Support for Class Inheritance in the Business Rule Engine

One of the key features of Object Oriented Programming (OOP) languages is inheritance. Inheritance is the ability to use all of the functionality of an existing class, and extend those capabilities without rewriting the original class.

The Business Rules Framework supports two types of class inheritance: implementation and interface. Implementation inheritance refers to the ability to use a base class's properties and methods with no additional coding. Interface inheritance refers to the ability to use just the names of the properties and methods, but the child class must provide the implementation.

The rules can be written in terms of a common base class, but the objects asserted into the engine can be from derived classes. In the following example, RegularEmployee and ContractEmployee are derived classes of the base class Employee.

class Employee  
   {  
      public string Status()  
      {   
         // member definition  
      }  
      public string TimeInMonths()        
      {   
         // member definition  
      }  
   }  
  
class ContractEmployee : Employee  
{  
   // class definition  
}  
class RegularEmployee : Employee  
{  
   // class definition  
}  

Assume you have the following rule.

Rule 1

IF Employee.TimeInMonths < 12  
THEN Employee.Status = "New"  

At run time, if the user asserts two objects, one an instance of ContractEmployee and the other an instance of RegularEmployee, both the object instances are evaluated against the rule described earlier.

The user can also assert derived class objects in actions by using an Assert.
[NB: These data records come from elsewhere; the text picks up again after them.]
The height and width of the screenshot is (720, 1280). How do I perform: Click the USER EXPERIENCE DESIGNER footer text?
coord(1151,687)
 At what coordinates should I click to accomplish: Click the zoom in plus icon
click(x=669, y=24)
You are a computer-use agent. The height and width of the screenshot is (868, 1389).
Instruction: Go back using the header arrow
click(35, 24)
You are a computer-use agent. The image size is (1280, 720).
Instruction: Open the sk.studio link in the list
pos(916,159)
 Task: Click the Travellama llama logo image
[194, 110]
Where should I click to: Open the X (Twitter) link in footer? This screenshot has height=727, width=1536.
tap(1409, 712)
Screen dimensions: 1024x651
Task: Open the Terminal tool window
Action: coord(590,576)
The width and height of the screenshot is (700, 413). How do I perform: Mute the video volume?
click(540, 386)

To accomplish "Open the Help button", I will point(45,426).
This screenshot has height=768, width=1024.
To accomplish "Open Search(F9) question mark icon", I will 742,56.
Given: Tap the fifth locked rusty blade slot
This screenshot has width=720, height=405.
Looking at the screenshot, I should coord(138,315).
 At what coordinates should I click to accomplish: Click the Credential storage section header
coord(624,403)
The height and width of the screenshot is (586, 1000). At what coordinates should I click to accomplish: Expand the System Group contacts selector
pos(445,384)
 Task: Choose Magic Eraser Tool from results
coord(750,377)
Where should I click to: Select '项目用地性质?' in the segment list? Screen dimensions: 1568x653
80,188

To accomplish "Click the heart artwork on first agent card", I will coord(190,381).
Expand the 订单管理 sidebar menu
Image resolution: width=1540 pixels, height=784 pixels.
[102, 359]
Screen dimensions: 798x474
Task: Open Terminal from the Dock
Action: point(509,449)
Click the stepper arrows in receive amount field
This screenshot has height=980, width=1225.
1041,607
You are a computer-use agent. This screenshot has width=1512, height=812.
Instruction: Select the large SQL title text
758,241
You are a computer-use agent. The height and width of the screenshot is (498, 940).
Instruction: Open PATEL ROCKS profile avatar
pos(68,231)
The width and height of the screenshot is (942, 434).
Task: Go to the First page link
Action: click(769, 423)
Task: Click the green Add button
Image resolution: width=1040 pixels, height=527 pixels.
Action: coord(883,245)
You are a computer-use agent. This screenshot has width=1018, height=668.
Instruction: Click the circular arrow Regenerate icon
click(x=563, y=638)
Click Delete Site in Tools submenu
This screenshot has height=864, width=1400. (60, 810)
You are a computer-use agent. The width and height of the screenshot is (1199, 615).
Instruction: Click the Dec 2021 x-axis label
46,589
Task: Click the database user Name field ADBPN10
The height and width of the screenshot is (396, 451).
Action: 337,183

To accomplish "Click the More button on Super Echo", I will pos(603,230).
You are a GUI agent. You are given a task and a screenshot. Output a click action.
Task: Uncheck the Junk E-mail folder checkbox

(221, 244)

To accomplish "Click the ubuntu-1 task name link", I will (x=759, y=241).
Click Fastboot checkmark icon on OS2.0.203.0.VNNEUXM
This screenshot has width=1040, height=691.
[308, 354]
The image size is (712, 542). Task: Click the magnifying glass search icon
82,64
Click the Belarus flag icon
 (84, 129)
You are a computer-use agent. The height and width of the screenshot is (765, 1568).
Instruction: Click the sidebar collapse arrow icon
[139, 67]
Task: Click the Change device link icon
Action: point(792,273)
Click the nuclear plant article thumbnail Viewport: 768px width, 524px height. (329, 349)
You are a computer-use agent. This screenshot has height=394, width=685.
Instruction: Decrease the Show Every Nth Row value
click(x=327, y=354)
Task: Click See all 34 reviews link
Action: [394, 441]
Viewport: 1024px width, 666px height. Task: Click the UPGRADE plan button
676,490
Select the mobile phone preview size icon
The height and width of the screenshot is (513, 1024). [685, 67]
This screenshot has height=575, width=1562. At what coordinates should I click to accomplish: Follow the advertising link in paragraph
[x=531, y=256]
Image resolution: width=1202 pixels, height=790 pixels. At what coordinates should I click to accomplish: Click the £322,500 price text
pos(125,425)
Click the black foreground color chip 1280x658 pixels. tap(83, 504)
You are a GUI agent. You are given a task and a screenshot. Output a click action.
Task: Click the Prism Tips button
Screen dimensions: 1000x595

This causes the rules that contain the derived object and its base type in their conditions to be re-evaluated, as shown in the following example.

Rule 2

IF Employee.Status = "Contract"   
THEN Employee.Bonus = false  
Assert(new ContractEmployee())  

All rules containing the Employee type or the ContractEmployee type in their conditions get re-evaluated after the assertion. The type of inheritance in this example is implementation. Even though only the derived class is asserted, the base class also gets asserted if rules are written using methods in the base instead of the derived class.